— WORK TO DO —
Copy the listing below line for line, without changing any wording, numbers, or punctuation.

[start DATASET RECORDS]

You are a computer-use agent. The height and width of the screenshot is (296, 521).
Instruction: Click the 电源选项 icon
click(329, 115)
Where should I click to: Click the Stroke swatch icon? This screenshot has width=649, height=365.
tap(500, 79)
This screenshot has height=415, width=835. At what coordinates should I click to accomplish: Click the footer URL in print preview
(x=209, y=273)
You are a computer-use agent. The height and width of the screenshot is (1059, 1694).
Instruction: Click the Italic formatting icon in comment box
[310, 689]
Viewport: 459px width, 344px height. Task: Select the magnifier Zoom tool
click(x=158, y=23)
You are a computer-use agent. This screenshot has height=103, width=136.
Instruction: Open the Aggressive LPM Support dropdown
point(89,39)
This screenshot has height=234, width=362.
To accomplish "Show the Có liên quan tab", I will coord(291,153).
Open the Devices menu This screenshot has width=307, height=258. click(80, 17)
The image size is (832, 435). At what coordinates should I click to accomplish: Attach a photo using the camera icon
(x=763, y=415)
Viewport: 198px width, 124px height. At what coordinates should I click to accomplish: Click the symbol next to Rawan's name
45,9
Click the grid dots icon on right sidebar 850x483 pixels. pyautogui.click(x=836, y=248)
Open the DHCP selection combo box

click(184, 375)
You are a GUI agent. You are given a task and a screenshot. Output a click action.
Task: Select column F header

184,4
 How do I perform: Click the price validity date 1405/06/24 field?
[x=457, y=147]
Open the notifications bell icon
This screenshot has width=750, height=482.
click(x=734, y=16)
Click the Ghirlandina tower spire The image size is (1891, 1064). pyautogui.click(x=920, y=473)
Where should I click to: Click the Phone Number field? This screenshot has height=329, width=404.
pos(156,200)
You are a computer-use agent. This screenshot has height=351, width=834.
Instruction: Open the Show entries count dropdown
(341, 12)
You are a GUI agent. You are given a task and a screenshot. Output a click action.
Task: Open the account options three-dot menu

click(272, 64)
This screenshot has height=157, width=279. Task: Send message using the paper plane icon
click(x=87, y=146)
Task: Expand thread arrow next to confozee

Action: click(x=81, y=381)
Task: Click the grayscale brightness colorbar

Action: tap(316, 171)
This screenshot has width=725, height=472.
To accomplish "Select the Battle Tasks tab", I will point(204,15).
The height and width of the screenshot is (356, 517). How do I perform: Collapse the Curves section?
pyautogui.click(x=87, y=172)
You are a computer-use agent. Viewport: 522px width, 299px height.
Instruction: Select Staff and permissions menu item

[end DATASET RECORDS]

— FULL ANSWER —
You are a computer-use agent. The height and width of the screenshot is (296, 521).
Instruction: Click the 电源选项 icon
click(329, 115)
Where should I click to: Click the Stroke swatch icon? This screenshot has width=649, height=365.
tap(500, 79)
This screenshot has height=415, width=835. At what coordinates should I click to accomplish: Click the footer URL in print preview
(x=209, y=273)
You are a computer-use agent. The height and width of the screenshot is (1059, 1694).
Instruction: Click the Italic formatting icon in comment box
[310, 689]
Viewport: 459px width, 344px height. Task: Select the magnifier Zoom tool
click(x=158, y=23)
You are a computer-use agent. This screenshot has height=103, width=136.
Instruction: Open the Aggressive LPM Support dropdown
point(89,39)
This screenshot has height=234, width=362.
To accomplish "Show the Có liên quan tab", I will coord(291,153).
Open the Devices menu This screenshot has width=307, height=258. click(80, 17)
The image size is (832, 435). At what coordinates should I click to accomplish: Attach a photo using the camera icon
(x=763, y=415)
Viewport: 198px width, 124px height. At what coordinates should I click to accomplish: Click the symbol next to Rawan's name
45,9
Click the grid dots icon on right sidebar 850x483 pixels. pyautogui.click(x=836, y=248)
Open the DHCP selection combo box

click(184, 375)
You are a GUI agent. You are given a task and a screenshot. Output a click action.
Task: Select column F header

184,4
 How do I perform: Click the price validity date 1405/06/24 field?
[x=457, y=147]
Open the notifications bell icon
This screenshot has width=750, height=482.
click(x=734, y=16)
Click the Ghirlandina tower spire The image size is (1891, 1064). pyautogui.click(x=920, y=473)
Where should I click to: Click the Phone Number field? This screenshot has height=329, width=404.
pos(156,200)
You are a computer-use agent. This screenshot has height=351, width=834.
Instruction: Open the Show entries count dropdown
(341, 12)
You are a GUI agent. You are given a task and a screenshot. Output a click action.
Task: Open the account options three-dot menu

click(272, 64)
This screenshot has height=157, width=279. Task: Send message using the paper plane icon
click(x=87, y=146)
Task: Expand thread arrow next to confozee

Action: click(x=81, y=381)
Task: Click the grayscale brightness colorbar

Action: tap(316, 171)
This screenshot has width=725, height=472.
To accomplish "Select the Battle Tasks tab", I will point(204,15).
The height and width of the screenshot is (356, 517). How do I perform: Collapse the Curves section?
pyautogui.click(x=87, y=172)
You are a computer-use agent. Viewport: 522px width, 299px height.
Instruction: Select Staff and permissions menu item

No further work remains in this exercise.